Selon l’Institut d’études stratégiques complexes (IESC), la Russie réalisait en Europe 31,5% de ses achats de viande et y achetait 42,6 % des produits laitiers et 32% des légumes importés. En Belgique, la Russie se fournit dans pratiquement toutes les catégories de produits.
Selon l’IESC, la part la plus importante de la Belgique au sein des importations alimentaires désormais « interdites » concerne la viande de porc (3,3% de la valeur des importations totales de porc en Russie pour l’année 2013).
Les livraisons en provenance de Belgique représentent 2,1% des importations de fruits, 1,7% des importations de légumes, 1,6% pour celles de lait et de crème, et 1,1% pour la volaille. Le reste (le beurre, le fromage, la viande de bœuf et les saucisses) compte pour moins d’1% des importations.
Pour les producteurs belges, le coup est rude : en 2013, la Russie a absorbé 50,5% des exportations belges d’abricots, de cerises, de prunes et de pêches 26,5% des exportations de pommes et de poires, ainsi que 9,1% des tomates. Ces pourcentages très importants témoignent d'une très forte expositions des agriculteurs belges au marché russe.
Citant une source gouvernementale, le quotidien Kommersant indiquait que les autorités russes avaient en quelque sorte pris les devants, craignant que les pays étrangers prennent eux-mêmes au cours des prochains mois la décision de limiter leurs exportations de produits alimentaires.
En réalité, le gouvernement espère aussi stimuler le développement de substituts aux importations. En développant en premier lieu la production locale dans le domaine des produits laitiers et des légumes.
À l’Union russe des producteurs de lait (Soyouzmoloko), on est globalement convaincu que les laiteries russes sont en mesure de produire du camembert et du parmesan d’aussi bonne qualité que les produits originaux.
Selon la directrice du centre d’analyse de Soyouzmoloko Tatiana Rybalova, voici quelques années, des entreprises de la région de Stavropol et de Krasnodar avaient à titre expérimental entrepris de produire du camembert, mais le produit s’est avéré trop onéreux et n'a pas rencontré la demande escomptée sur le marché local.
L’arrêt des importations de légumes européens a conduit l’une des principales holdings agricoles russes, AgroMir, à réexaminer sa stratégie de développement et entreprendre la construction de serres supplémentaires.
Selon les prévisions, les serres s’étendront sur 11 hectares et produiront chaque année jusqu’à 10 000 tonnes de concombres. Des technologies néerlandaises seront utilisées au cours de la construction des serres.
« Pendant un certain temps, la Russie ne sera pas en mesure de combler le manque grâce à la production domestique. Avec une politique gouvernementale appropriée, il sera possible de remplacer par des produits nationaux 15 à 20% des produits visés par les sanctions. Mais dans l’intervalle, la Russie va se tourner vers les fournisseurs étrangers », nous déclare Alexeï Skopine, professeur à l'Ecole Supérieure d’Économie.

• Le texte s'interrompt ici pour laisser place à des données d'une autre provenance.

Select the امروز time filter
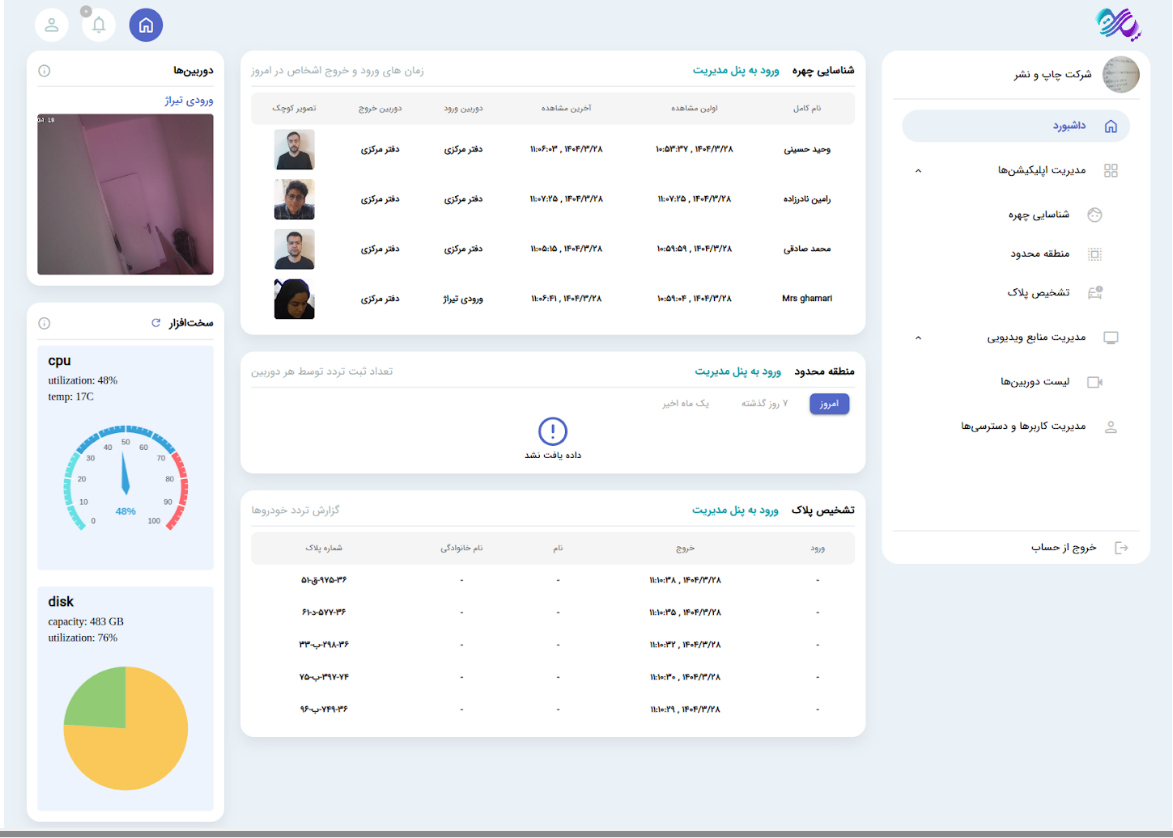Image resolution: width=1173 pixels, height=838 pixels. 829,403
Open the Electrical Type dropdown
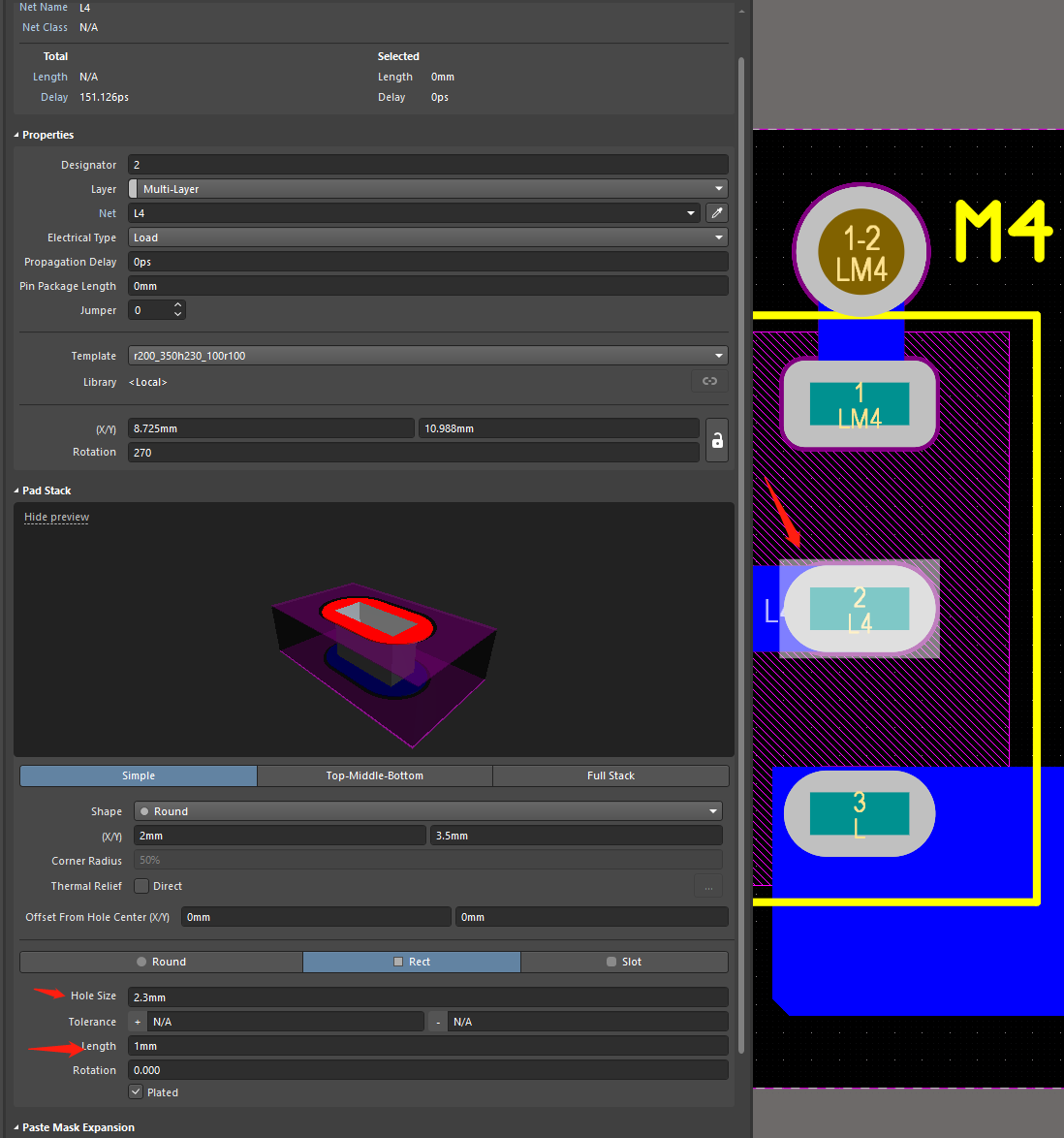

La Russie peut trouver des fournisseurs alternatifs au Belarus et au Kazakhstan. Une partie des produits, par exemple la viande et les fromages, peuvent être fournis par la Suisse, laquelle n’est pas ciblée par les sanctions.
Le volume des exportations vers la Russie de produits alimentaires suisses, essentiellement du café et des fromages, a atteint en 2013 221 millions de dollars (167,5 millions d'euros), soit 2,4% des exportations alimentaires du pays.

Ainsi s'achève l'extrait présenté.